The big city  |  July, 13, 2014 at 01:41 AM

Thanks Monsanto, would any of the other corporate shills like to weigh in?

July, 13, 2014 at 02:06 AM

... Propaganda... ever gardened doc? Enjoy your life. Stop smoking.

Oregon  |  July, 13, 2014 at 10:55 AM

If all the earth's soil were turned into farm land..... Then we would be able to feed the solar system. You must not realize how big this planet is. If the entire world lived in one large city, would you be surprised to know the size of that city would be no bigger than Texas. The next time you are in an airplane, look down. There are huge gaps of uninhabited land in EVERY country.

Paul Fey    
Nashville  |  July, 13, 2014 at 02:10 PM

We could argue all types of points when this topic comes up , but the lions share of all of this comes down to , are you eating fruits and vegetables daily instead of other foods ? It's not so much as to which one is best for you , rather , it is more important to get people to eat any of it in the first place. Just go into any grocery store , and observe the aisle space taken by cakes , cookies , candies , chips , sodas , pies , and compare that total space to the produce section. Junk food rules ! by a 10 -1 margin. This is what needs to be addressed , not organics verses conventional .
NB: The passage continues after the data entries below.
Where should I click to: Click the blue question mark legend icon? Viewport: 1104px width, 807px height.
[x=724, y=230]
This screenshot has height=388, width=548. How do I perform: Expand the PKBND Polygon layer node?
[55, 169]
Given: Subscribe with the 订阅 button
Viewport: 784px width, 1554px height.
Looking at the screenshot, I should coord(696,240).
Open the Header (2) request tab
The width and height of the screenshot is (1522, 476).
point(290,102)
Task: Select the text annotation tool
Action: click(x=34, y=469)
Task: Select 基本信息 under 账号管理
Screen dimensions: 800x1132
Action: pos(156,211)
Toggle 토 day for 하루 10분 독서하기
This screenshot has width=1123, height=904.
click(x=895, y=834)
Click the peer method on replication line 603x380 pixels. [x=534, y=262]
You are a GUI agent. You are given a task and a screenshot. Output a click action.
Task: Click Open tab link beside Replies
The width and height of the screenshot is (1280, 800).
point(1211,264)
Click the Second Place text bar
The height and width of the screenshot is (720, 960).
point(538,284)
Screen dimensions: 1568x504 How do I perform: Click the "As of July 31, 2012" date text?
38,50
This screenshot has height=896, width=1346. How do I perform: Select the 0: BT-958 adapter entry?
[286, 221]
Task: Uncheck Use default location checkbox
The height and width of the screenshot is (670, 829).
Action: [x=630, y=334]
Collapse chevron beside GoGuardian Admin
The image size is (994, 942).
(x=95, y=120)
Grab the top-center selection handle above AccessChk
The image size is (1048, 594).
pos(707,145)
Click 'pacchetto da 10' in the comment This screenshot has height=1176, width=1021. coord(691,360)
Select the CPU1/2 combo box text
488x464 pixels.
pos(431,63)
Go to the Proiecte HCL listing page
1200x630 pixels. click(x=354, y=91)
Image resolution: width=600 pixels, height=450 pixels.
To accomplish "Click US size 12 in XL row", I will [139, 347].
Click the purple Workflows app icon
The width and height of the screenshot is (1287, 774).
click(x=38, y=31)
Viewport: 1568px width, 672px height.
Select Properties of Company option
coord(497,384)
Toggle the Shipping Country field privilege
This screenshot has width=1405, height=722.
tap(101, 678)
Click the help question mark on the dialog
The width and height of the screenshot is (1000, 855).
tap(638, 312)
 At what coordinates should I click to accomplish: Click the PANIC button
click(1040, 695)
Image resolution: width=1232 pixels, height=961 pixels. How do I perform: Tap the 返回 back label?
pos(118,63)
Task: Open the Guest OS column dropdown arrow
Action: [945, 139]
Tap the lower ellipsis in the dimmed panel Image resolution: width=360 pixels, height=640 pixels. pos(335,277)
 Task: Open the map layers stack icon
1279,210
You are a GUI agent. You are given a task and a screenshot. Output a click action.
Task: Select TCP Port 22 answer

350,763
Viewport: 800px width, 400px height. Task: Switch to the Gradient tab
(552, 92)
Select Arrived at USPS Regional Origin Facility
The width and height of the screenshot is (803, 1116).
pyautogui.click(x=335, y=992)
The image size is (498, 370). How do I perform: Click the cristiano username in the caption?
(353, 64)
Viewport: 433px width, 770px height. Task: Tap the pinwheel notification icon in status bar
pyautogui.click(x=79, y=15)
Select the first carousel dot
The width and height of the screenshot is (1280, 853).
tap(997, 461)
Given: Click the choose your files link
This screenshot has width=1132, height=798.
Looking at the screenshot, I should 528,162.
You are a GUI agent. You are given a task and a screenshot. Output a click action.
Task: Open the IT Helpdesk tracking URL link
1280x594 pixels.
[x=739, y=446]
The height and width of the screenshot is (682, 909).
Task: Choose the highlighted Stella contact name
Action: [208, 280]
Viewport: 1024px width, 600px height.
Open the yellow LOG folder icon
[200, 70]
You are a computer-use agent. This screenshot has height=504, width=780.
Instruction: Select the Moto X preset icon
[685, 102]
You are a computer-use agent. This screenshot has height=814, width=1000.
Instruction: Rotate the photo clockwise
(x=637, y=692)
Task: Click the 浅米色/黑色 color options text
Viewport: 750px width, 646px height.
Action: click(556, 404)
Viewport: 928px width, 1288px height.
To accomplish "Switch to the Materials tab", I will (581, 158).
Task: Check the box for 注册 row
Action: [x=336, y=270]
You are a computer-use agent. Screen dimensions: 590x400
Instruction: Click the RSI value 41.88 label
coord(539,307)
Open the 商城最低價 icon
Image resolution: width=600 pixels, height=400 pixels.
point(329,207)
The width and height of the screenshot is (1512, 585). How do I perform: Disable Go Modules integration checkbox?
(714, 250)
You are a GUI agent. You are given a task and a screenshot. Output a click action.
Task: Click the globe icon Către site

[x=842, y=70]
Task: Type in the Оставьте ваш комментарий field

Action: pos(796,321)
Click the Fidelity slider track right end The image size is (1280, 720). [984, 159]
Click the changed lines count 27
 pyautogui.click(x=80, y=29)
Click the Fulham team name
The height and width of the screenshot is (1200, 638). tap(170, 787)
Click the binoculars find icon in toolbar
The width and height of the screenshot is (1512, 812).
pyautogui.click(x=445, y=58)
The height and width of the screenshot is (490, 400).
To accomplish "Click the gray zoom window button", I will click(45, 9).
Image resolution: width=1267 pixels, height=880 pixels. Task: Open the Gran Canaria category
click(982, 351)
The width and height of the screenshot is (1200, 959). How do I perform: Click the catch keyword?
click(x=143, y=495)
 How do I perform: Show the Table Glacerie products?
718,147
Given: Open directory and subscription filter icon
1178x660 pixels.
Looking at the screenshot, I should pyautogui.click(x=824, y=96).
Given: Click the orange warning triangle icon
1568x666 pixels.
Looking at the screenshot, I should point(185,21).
Raleigh NC  |  July, 30, 2014 at 02:41 PM

I have found in my 60 years that if you wait long enough or look hard enough, you will find a "study" that says what you want to believe. Here's a recent study of organic food from Stanford which seems to reach a completely different result: from-organic-foods-study-finds.html

Raleigh NC  |  July, 30, 2014 at 03:12 PM

Could it be that the retailers are responding to customer demand? The produce business would be so much better if we didn't have to deal with customers.